Folic acid is one of the most important member in the B vitamins family. The terms folic acid and folate are often used interchangeably for this water-soluble B-complex vitamin. Folic acid, the most stable form, occurs rarely in foods or the human body, but is the form most often used in vitamin supplements and fortified foods.
Naturally occurring folates exist in many chemical forms. Folates are found in foods as well as in metabolically active forms, in the human body. In the following discussion, forms found in food or the body will be referred to as "folates", while the form found in supplements or fortified foods will be referred to as "folic acid".

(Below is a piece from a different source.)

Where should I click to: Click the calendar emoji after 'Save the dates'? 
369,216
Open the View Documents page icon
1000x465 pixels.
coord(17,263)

Folic Acid Pregnancy and Babies
Every year in the United States about 2,500 babies are born with a neural tube defect (NTD). About 1 to 2 out of every 1,000 births - 11 a day - in the United States have a neural tube defect. The most common is the crippling defect spina bifid, or "open spine," which occurs when the vertebrae doesn't form a complete ring to protect the spine. Sometimes the brain never develops at all, a rare and always - fatal condition called anencephaly.
Recent studies have conclusively shown that taking 400 mcg of folic acid each day before getting pregnant can prevent between 50 and 75 percent of all neural tube defects. In 1992, the U.S. public Health Service recommended that all women of child - bearing age consume 400 mcg of folic acid daily. Every agency and organization concerned with birth defects, from the FDA to the March of Dimes, strongly endorsed this recommendation. And in 1998, the DRI was raised to 600 mcg a day for pregnant women.
Your unborn baby needs folic acid the most during the first month of pregnancy, when the neural tube is formed - but you might not realize you're pregnant during that critical time, even if you've been trying to have a baby. Also, some recent studies in the Netherlands suggest that women with high folic-acid levels have fewer miscarriages. It's vitally important for every woman to get enough folic acid. If you're a woman between the ages of 15 and 47, the time to start taking folic acid supplements is now.
First of all, you need folic acid to build muscles and to keep your body strong and in good condition. Folic acid is the most essential element in your body to replace the old body cells with the new ones. Without it, you can't make the new cells fast enough or well enough. Folic acid is especially important for cells that wear out and divide rapidly, such as red blood cells, skin cells, and the cells that line your small intestine.
Folic acid is one of the B-complex vitamins that works with vitamin B12 and vitamin C to breakdown the proteins and the formation of hemoglobin (a compound in red blood cells that is essential for transferring oxygen and carbon dioxide).
Another function of folic acid is creating coenzymes in the body appears to be mediating the transfer of one-carbon units. This makes it to be essential to all biochemical reactions that use a one-carbon transfer and is produced by bacteria in the stomach and intestines.
Vitamin B9 Folic Acid Health Benefits
Folic acid does some other amazing things for your health. In the past few years we've learned that folic acid prevents birth defects, helps prevent heart disease, and may even help prevent cancer. The evidence is so convincing that since 1998 many common grain products, including bread, breakfast cereal, pasta and rice, have been fortified with extra folic acid. However, there are still large amount of people being deficient in this vitamin.
Folate in food is nearly 50 percent less bioavailble than folic acid in fortified foods and supplements. In fact, folate is one of the few nutrients that is more beneficial in the man-made form than the natural form.